Salah satu dampak dari hasil perundingan tersebut yang menguntungkan bagi bangsa
Indonesia adalah Belanda menyerahkan kedaulatan kepada Indonesia dan Lahirlah Republik
Indonesia Serikat (RIS) sebagai akibat persetujuan KMB (Algandri, Hamid,1991 : 68). Dengan
menyerahkan kedaulatan yang diberikan Belanda kepada Bangsa Indonesia dan terbentuknya
Republik Indonesia Sementara menunjukkan bahwa Belanda mengakui Kemerdekaan Indonesia.
Bentuk negara Indonesia sebagai dampak dari hasil perundingan tersebut menjadi Republik
Indonesia Serikta (RIS) dimana adanya negara-negara bagian ini tidak sesuai dengan cita-cita
proklamasi kemerdekaan 17 Agustus 1945. Karena negara-negara bagian hasil olahan Belanda
yang dibuat-buat untuk memecah-belah bangsa Indonesia terbukti tidak mendapatkan dukungan
dari rakyat setempat karena rakyat pun mengetahui tujuan dan maksud dari pembentukan bentuk
negara ini yang tidak akan membuat Indonesia bersatu. Hal ini yang membuat RIS tidak bertahan
lama. Rakyat setempat dulu membiarkan pembentukan negara semacam itu (RIS) karena takut
pada tentara Belanda (Algandri, Hamid, 1991 : 68).

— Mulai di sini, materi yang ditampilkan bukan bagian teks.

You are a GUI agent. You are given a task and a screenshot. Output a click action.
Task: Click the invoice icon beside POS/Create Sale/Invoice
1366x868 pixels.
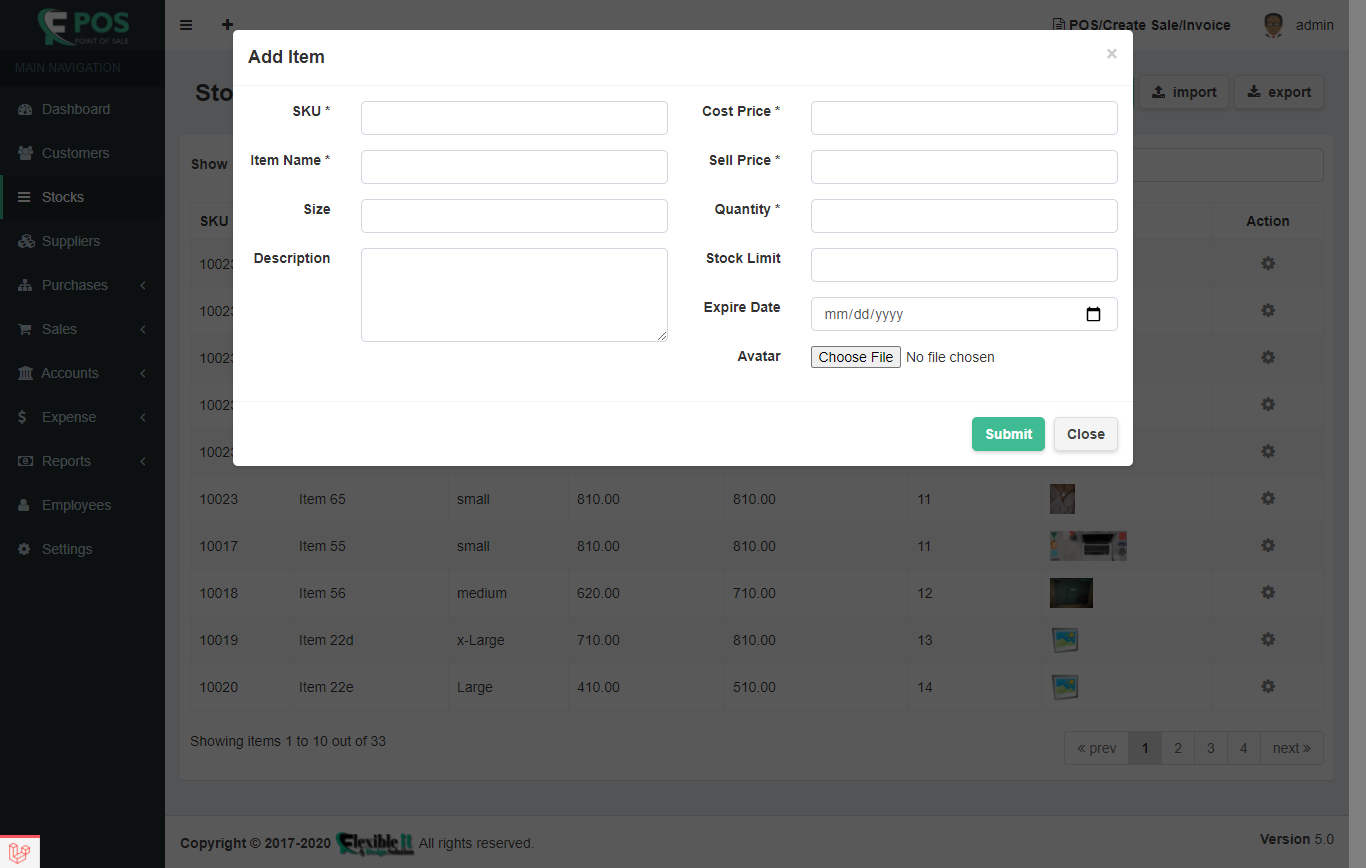pyautogui.click(x=1057, y=24)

Dampak lain yang dirasakan oleh bangsa Indonesia yang menguntungkan bagi bangsa
Indonesia adalah konflik yang terjadi antara Belanda dengan Bangsa Indonesia dapat diakhiri
dan pembangunan Indonesia segera dapat dimulai. Dengan berakhirnya konflik yang terjadi
antara Belanda dengan Indonesia membuat bangsa Indonesia dengan leluasa dan tanpa gangguan
dari pihak Belanda melakukan pembangunan yang bertujuan untuk memakmurkan serta
memajukan bangsa Indonesia.
Selain dampak positif yang bersifat menguntungkan bagi bangsa Indonesia, perundingan
tersebut pun menimbulkan dampak negatif yang bersifat merugikan bagi bangsa Indonesia yaitu
Belanda belum mengakui Irian Barat sebagai bagian dari Bangsa Indonesia. belanda masih
menganggap Irian Barat adalah miliki mereka, sehingga Bangsa Indonesia pada masa setelah
perundingan KMB berakhir masih berusaha memperjuangkan Irian Barat untuk memperoleh
pengakuan dari Belanda bahwa Irian Barat merupakan salah satu bagian dari Bangsa Indonesia.